SCIOPERO. CENTO CORTEI PER GAZA, SCONTRO SALVINI-LANDINI
Sciopero generale con cento cortei per Gaza e a difesa ella Flotilla. La mobilitazione decisa dal sindacato di base e dalla Cgil riempie le piazze in tante città. Il ministro dei Trasporti Matteo Salvini parla di “sciopero illegittimo: chi sciopera oggi sa che va contro la legge e rischia sanzioni”. Il vice premier vuole introdurre un sistema sanzionatorio: “Lo sciopero lo organizza Landini? Lo paghi Landini”, taglia corto. Per il segretario della Cgil bisognerebbe “andare fieri delle piazze strapiene”. La leader del Pd Elly Schlein scende in piazza a Roma: “Questa – dice – è una bella giornata di partecipazione che dimostra che l’Italia è migliore di chi la governa”.

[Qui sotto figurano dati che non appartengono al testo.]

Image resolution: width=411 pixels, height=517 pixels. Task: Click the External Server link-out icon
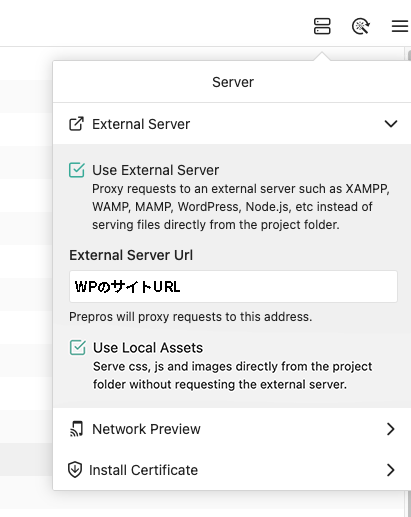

FLOTILLA. LIBERATI PARLAMENTARI ITALIANI, ATTERRATI A ROMA
Le autorità israeliane hanno liberato i quattro parlamentari italiani, fermati a bordo delle navi della Global Sumud Flotilla. Il senatore del Movimento 5 Stelle Marco Croatti, il deputato del Partito democratico Arturo Scotto e le eurodeputate Annalisa Corrado, del Pd, e Benedetta Scuderi, di Avs, sono partiti stamattina dall’aeroporto di Tel Aviv per atterrare a Fiumicino poco dopo le 14. Ad accoglierli tra gli altri il sindaco di Roma, Roberto Gualtieri, la segretaria del Pd, Elly Schlein. “Stiamo bene, il nostro pensiero va a tutti gli attivisti affinché siano al più presto liberati”, le parole di Scotto.

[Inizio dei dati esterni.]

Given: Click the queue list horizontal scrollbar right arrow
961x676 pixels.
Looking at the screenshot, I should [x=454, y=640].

MATTARELLA: “GUERRE INCOMPRENSIBILI MA UN’ALTERNATIVA C’È”
Il mondo vive “un momento difficile, sofferto” ma “un’alternativa” alle contrapposizioni e ai conflitti “è possibile”. E’ il messaggio di speranza lanciato dal presidente della Repubblica, Sergio Mattarella, in occasione della visita al Centro nazionale di adroterapia oncologica di Pavia, eccellenza nazionale per la cura dei tumori. Violenze e guerre “in questo momento incomprensibilmente attanagliano il mondo”, sottolinea il capo dello Stato, ma c’è “una strada alternativa a quella che ci induce a tante preoccupazioni in questo periodo”. E lo dimostra, conclude, il lavoro di chi si mette al servizio della collettività.

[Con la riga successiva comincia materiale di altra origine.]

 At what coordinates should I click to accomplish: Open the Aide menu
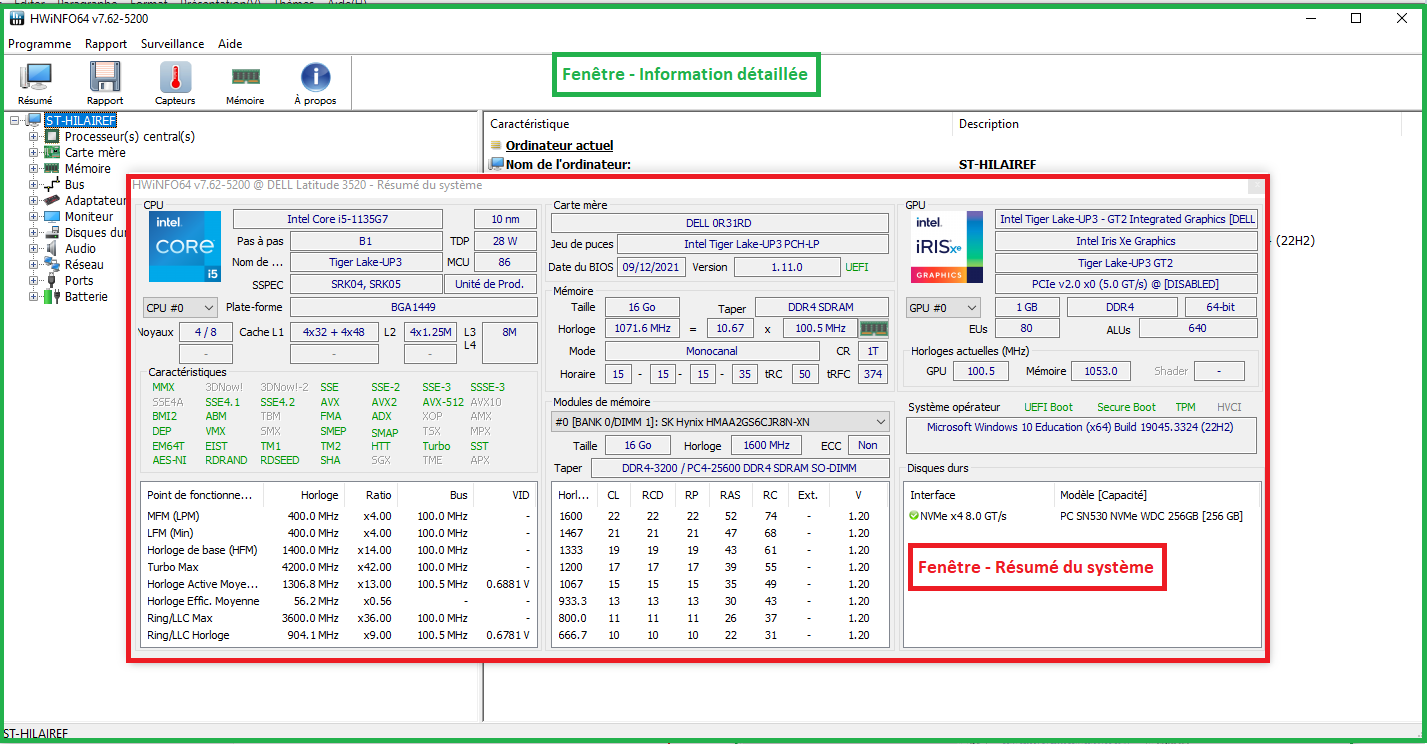[230, 44]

GOVERNO. DA CDM OK A DPFP E DDL NUCLEARE
Via libera al Documento programmatico di finanza pubblica. Ieri sera il Consiglio dei Ministri ha approvato anche il ddl per lo sviluppo del nucleare. Il DPFP conferma l’andamento dell’indebitamento netto che si attesta al 2,8% nel 2026, al 2,6% nel 2027 ed al 2,3% nel 2028. Il rapporto deficit/PIL per il 2025 è al momento al 3% con un PIL allo 0,5%. Nel documento si dà anche conto dell’incremento delle spese per la difesa con un +0,15% nel 2026, +0,3% nel 2027 e +0,5% nel 2028. In tema di energia “l’Italia – spiega Pichetto – si dota di uno strumento fondamentale. Il nucleare sostenibile è una scelta di innovazione, sicurezza e responsabilità verso i cittadini, imprese e ambiente”, conclude il ministro.